Print the data verbatim. Leave every image out.

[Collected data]
################

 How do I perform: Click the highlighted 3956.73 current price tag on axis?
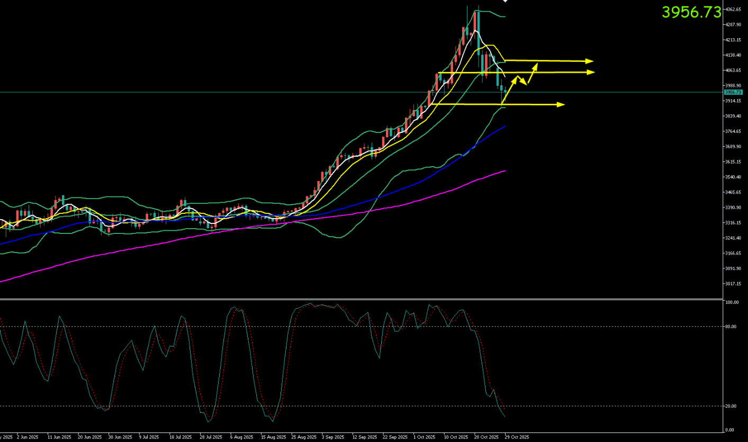pyautogui.click(x=733, y=92)
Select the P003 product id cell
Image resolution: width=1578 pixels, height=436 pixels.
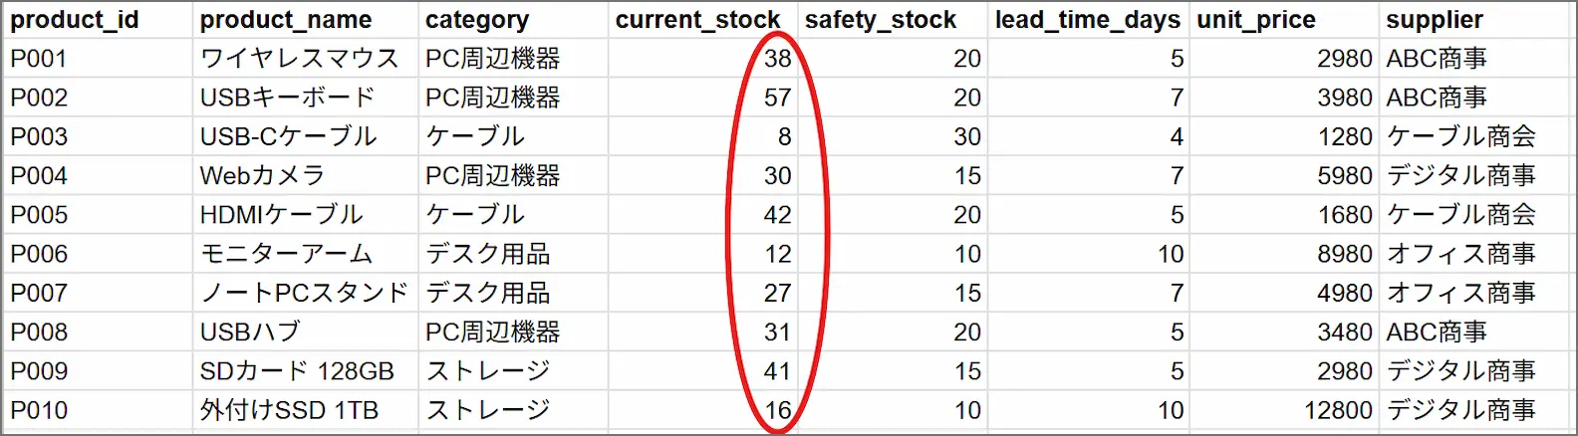pos(97,136)
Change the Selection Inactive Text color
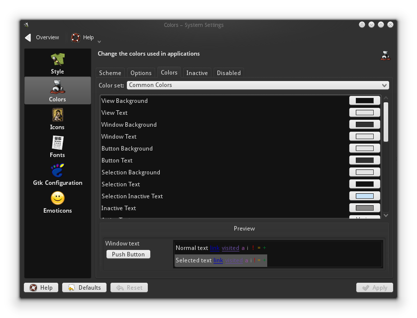This screenshot has height=318, width=417. coord(364,196)
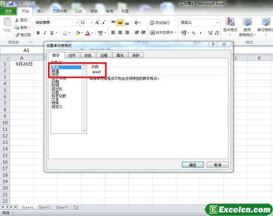Toggle bold formatting in ribbon
The height and width of the screenshot is (216, 273).
(38, 33)
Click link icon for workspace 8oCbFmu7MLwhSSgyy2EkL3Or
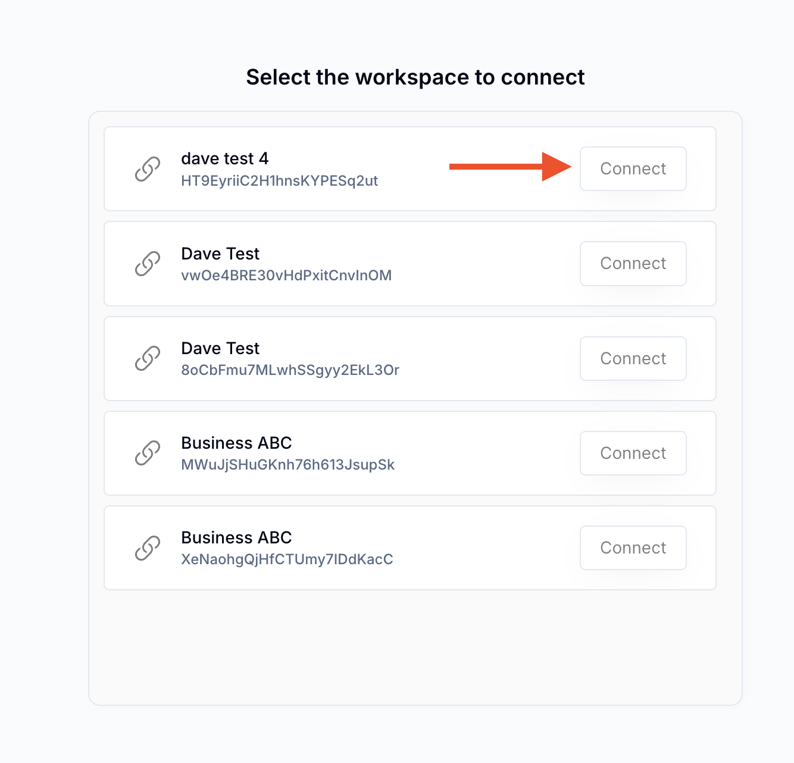 tap(147, 358)
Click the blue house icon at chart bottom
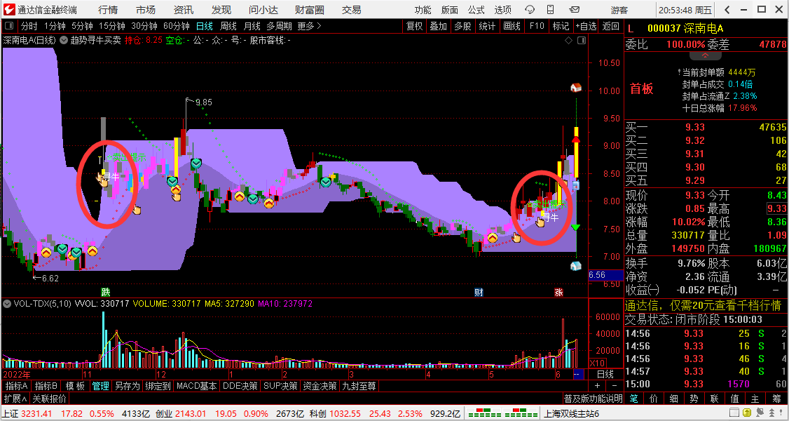This screenshot has width=789, height=421. point(576,266)
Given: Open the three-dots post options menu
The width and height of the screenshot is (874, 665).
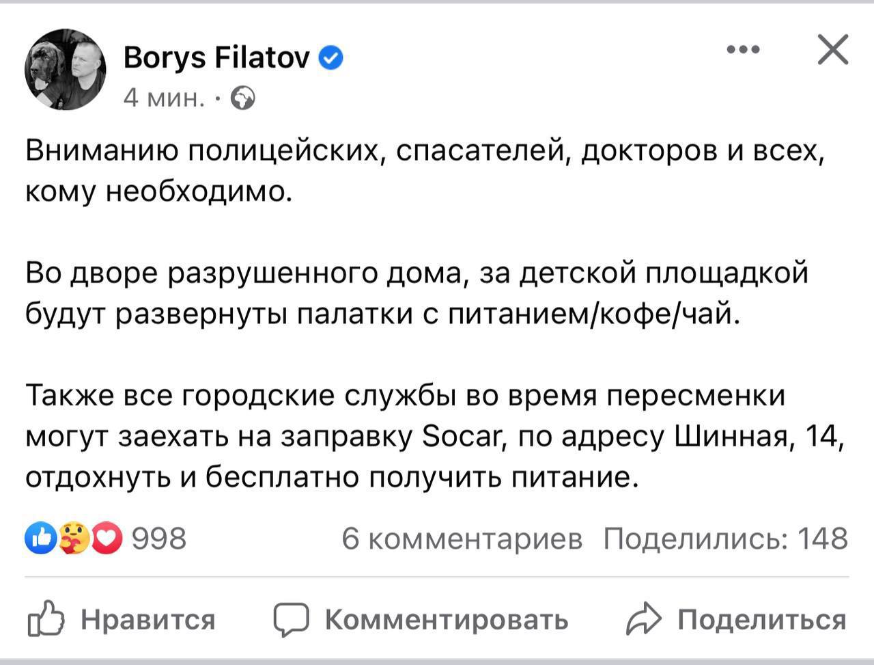Looking at the screenshot, I should point(743,50).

################

__TASK ANSWER__:
 How do I perform: Click the highlighted 3956.73 current price tag on axis?
pyautogui.click(x=733, y=92)
Select the P003 product id cell
Image resolution: width=1578 pixels, height=436 pixels.
pos(97,136)
Change the Selection Inactive Text color
This screenshot has height=318, width=417. coord(364,196)
Toggle bold formatting in ribbon
The height and width of the screenshot is (216, 273).
(38, 33)
Click link icon for workspace 8oCbFmu7MLwhSSgyy2EkL3Or
 tap(147, 358)
Click the blue house icon at chart bottom
This screenshot has width=789, height=421. point(576,266)
Given: Open the three-dots post options menu
The width and height of the screenshot is (874, 665).
Looking at the screenshot, I should point(743,50).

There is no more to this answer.